La figlia come una schiava, condannato

Cinque anni al padre-padrone, un bulgaro di 43 anni: la obbligava a chiedere l’elemosina e la picchiava
Una ragazza mentre chiede l'elemosina
Una ragazza mentre chiede l'elemosina

Cinque anni di galera per aver trattato la figlia come una schiava.

Una storia terribile. Nata da queste dichiarazioni. «Spesso vengo picchiata perché non porto abbastanza elemosine», aveva detto in lacrime la ragazza - 21 anni - ai poliziotti che l’avevano raggiunta. La ragazza non sa né leggere, né scrivere. Non è mai andata a ballare e non ha mai praticato uno sport e nemmeno giocato con una bambola. Non sa cosa sia un cellulare. Per tutta la sua vita è stata tenuta in schiavitù: ogni giorno seduta a terra a chiedere l'elemosina ai passanti. Tenendo lo sguardo basso lo ha fatto per mesi nel sottopassaggio della stazione raccogliendo le monetine dei viaggiatori e dei passanti frettolosi. E ogni sera ha consegnato il denaro raccolto al padre-padrone. Il quale addirittura le proibiva di spostarsi dal luogo “di lavoro” per bere, mangiare o andare in bagno. Se lo faceva la ragazza veniva punita con pugni e calci, senza pietà

Il padre-padrone si chiama Ivan Kirchev Ognyanov, bulgaro di 43 anni: a pronunciare la sentenza di condanna, al termine del processo celebrato con rito abbreviato, è stato il giudice Luigi Dainotti.
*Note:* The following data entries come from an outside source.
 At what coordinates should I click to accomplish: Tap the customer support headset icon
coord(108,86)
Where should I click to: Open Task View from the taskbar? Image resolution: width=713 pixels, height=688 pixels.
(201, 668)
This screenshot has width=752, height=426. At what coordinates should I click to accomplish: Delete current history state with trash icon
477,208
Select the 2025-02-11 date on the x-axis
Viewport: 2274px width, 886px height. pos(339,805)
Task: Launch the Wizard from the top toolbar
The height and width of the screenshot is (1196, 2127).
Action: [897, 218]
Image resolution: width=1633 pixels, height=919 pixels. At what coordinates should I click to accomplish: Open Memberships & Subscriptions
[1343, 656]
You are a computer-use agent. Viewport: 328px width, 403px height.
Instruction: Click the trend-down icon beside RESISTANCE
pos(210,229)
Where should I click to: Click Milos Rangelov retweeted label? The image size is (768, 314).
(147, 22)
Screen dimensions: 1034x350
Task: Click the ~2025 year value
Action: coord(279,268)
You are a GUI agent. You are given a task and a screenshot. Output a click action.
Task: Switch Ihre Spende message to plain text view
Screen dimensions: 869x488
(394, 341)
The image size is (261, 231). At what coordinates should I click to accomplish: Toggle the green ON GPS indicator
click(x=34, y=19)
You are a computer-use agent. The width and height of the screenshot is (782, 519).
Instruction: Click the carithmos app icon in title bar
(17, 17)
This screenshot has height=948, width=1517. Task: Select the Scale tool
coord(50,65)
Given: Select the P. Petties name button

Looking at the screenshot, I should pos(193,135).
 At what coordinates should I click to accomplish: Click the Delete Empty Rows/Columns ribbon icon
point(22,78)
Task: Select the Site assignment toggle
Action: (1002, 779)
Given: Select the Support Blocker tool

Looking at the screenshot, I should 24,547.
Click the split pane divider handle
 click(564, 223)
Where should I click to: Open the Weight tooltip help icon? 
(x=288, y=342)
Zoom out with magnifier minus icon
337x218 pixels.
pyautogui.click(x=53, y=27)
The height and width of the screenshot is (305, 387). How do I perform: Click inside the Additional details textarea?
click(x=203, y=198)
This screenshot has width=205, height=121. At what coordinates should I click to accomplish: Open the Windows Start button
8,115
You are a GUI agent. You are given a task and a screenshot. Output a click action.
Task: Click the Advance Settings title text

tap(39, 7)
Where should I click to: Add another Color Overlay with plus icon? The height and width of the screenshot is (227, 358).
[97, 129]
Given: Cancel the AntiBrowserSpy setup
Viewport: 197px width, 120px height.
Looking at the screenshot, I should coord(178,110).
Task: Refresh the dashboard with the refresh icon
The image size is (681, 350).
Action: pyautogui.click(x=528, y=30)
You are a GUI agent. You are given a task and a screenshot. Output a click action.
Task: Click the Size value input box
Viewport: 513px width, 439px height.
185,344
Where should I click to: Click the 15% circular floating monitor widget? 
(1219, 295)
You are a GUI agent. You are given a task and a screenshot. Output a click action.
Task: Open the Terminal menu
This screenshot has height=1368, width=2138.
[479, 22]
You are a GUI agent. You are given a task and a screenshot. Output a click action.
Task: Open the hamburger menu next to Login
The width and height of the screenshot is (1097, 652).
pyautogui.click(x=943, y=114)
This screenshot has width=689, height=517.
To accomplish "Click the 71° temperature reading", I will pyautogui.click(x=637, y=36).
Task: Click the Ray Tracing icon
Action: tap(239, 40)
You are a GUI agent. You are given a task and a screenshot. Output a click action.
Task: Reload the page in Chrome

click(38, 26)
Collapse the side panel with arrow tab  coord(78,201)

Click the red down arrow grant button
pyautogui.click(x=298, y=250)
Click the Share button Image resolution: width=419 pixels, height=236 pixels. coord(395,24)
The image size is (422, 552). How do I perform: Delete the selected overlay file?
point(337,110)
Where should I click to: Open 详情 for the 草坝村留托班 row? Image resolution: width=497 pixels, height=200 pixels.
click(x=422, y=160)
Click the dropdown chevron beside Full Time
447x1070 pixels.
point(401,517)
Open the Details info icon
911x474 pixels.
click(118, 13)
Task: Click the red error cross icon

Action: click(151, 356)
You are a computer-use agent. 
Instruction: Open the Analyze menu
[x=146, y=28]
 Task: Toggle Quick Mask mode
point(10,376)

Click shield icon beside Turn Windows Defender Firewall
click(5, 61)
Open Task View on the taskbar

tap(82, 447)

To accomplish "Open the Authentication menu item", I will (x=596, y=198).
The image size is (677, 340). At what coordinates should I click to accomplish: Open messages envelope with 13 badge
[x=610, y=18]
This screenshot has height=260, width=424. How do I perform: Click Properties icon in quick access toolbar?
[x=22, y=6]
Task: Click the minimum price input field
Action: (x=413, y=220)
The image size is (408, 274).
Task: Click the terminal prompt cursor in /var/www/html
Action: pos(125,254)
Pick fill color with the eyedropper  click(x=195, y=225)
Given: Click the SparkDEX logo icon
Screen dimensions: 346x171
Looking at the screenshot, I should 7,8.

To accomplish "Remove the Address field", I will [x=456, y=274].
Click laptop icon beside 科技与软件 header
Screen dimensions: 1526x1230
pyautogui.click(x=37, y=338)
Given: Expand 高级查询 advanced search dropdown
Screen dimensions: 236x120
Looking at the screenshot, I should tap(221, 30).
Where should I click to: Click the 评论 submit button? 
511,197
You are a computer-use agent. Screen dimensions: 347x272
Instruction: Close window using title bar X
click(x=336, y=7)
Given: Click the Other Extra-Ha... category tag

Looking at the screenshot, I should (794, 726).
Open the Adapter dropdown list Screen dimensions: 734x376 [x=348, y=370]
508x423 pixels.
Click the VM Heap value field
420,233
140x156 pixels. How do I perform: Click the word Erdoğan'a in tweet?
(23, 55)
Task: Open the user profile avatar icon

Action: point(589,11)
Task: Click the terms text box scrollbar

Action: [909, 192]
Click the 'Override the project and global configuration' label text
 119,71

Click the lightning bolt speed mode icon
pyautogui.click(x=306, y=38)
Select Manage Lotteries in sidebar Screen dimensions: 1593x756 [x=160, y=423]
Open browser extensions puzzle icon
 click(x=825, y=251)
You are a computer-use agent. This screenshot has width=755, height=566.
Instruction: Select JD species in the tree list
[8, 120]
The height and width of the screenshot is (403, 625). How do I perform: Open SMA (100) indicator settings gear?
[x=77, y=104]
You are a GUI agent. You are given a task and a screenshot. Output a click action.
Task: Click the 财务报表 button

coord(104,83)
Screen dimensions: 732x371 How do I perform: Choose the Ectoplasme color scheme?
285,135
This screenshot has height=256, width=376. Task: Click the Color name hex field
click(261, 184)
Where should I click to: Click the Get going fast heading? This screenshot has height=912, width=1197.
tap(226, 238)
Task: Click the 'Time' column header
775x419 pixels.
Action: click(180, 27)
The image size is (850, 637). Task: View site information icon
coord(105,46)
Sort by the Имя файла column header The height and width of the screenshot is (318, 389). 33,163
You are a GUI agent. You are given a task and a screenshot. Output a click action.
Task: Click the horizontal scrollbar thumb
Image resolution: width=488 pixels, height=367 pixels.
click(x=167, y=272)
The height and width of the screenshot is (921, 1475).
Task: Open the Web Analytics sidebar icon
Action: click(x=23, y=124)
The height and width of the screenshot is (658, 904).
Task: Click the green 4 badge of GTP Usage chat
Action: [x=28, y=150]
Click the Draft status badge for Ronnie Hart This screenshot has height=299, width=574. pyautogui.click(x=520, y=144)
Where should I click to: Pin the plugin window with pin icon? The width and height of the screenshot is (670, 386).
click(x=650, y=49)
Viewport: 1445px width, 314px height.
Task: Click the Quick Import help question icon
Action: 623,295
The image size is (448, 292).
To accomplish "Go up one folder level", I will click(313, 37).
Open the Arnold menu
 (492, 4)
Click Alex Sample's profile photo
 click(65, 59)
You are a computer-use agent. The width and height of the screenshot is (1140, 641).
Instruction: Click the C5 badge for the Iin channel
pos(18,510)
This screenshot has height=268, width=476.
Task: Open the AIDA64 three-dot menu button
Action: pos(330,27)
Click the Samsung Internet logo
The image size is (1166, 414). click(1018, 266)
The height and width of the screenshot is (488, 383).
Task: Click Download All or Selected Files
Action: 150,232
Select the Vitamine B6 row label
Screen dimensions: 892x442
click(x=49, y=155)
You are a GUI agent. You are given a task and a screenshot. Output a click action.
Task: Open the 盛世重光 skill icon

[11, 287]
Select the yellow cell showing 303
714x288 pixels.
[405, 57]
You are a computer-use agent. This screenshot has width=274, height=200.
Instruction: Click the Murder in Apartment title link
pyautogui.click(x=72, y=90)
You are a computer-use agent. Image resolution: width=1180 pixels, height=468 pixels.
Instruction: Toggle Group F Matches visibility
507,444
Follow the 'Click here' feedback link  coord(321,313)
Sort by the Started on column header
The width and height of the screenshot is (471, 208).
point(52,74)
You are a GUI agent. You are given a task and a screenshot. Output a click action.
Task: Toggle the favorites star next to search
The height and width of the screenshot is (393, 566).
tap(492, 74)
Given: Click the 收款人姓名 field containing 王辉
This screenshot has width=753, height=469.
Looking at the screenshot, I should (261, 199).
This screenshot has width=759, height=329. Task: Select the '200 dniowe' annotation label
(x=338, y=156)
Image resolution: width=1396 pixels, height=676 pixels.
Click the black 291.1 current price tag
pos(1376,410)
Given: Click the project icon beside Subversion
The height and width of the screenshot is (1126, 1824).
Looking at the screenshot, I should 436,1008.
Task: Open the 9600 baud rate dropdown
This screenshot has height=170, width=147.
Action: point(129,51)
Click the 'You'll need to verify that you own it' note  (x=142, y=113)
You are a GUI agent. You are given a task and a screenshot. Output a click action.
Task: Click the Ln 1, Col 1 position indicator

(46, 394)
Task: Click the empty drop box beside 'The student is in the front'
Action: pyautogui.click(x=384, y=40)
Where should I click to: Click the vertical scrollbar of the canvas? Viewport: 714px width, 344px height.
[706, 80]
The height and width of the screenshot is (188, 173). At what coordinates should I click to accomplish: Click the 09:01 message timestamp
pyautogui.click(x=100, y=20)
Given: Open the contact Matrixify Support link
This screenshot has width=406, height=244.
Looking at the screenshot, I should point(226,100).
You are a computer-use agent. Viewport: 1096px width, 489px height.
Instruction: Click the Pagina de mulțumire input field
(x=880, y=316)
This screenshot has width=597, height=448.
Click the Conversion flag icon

Ha sostanzialmente accolto le richieste del pm Federico Frezza: 6 anni e 8 mesi. Il bulgaro è stato difeso dall’avvocato Giovanna Augusta de’ Manzano.

Le indagini dei poliziotti della Mobile diretti da Roberto Giacomelli sono scattate nel 2013. Era il mese di gennaio. Gli agenti avevano trovato quella ragazza infreddolita in ginocchio nel sottopassaggio della stazione. Con non poche difficoltà erano riusciti a convincerla a raccontare la sua drammatica storia. «Sono arrivata a Trieste circa un mese e mezzo fa (ndr, in gennaio 2013). - aveva detto - Precedentemente ero stata in Grecia. La mia vera madre che vive in Bulgaria a Sofia non si è mai curata di me. Sono sempre rimasta con il mio padre naturale, Ivan Ognyanov. Non so né leggere, né scrivere, né leggere l'orologio. La mia famiglia non mi ha mai mandata a scuola. Quando eravamo in Grecia chiedevamo l'elemosina perché non avevamo denaro né di che vivere».

Ancora: «Poiché c’era la crisi economica mio padre ha portato tutta la sua famiglia a Trieste a bordo di un furgone bianco. Lui di notte dorme lì, mentre io e le altre donne veniamo ospitate negli alloggi di fortuna del Comune. Anche a Trieste sono stata costretta a chiedere l'elemosina. Appena giunti in questa città mio padre mi ha picchiata con pugni e schiaffi obbigandomi a chiedere l'elemosina. Non l’ho mai voluto fare, ma mio padre mi ha sempre costretta.

«Mi ha costretto a stare ininterrottamente seduta nel sottopassaggio della stazione. Non mi posso spostare, non posso bere, non posso mangiare e neanche andare in bagno. Non oso disobbedire perché mio padre mi picchierebbe ancora».

E ancora aveva spiegato: «Mio padre ritira il denaro alla sera. Io gli consegno tutto. Devo rigirare le fodere delle tasche per dimostrargli che non ho trattenuto nulla per me. Poi vado a prendere i panini dalle persone che ce li regalano (ndr, i volontari di don Vatta)». Accuse pesantissime che poi sono state integrate da una serie di accertamenti da parte degli investigatori della seconda sezione della Mobile. È addirittura emerso che la giovane in passato era stata anche violentata dal padre. Dal quale un paio di volte è fugggita, ma l’uomo poi è riuscito a rintracciarla.

Ivan Kirchev Ognyanov è stato arrestato nel mese di marzo 2013, dopo un paio di mesi di indagini. I poliziotti lo hanno bloccato nei pressi della stazione. Era appena arrivato dalla Bulgaria.

Ma gli agenti avevano anche scoperto che la figlia non era stata l'unica vittima. Erano comparsi i nomi di altri minorenni e maggiorenni costretti a domandare l'elemosina. Impiegati nell'accattonaggio, sia in Italia ma anche in Germania e in Austria.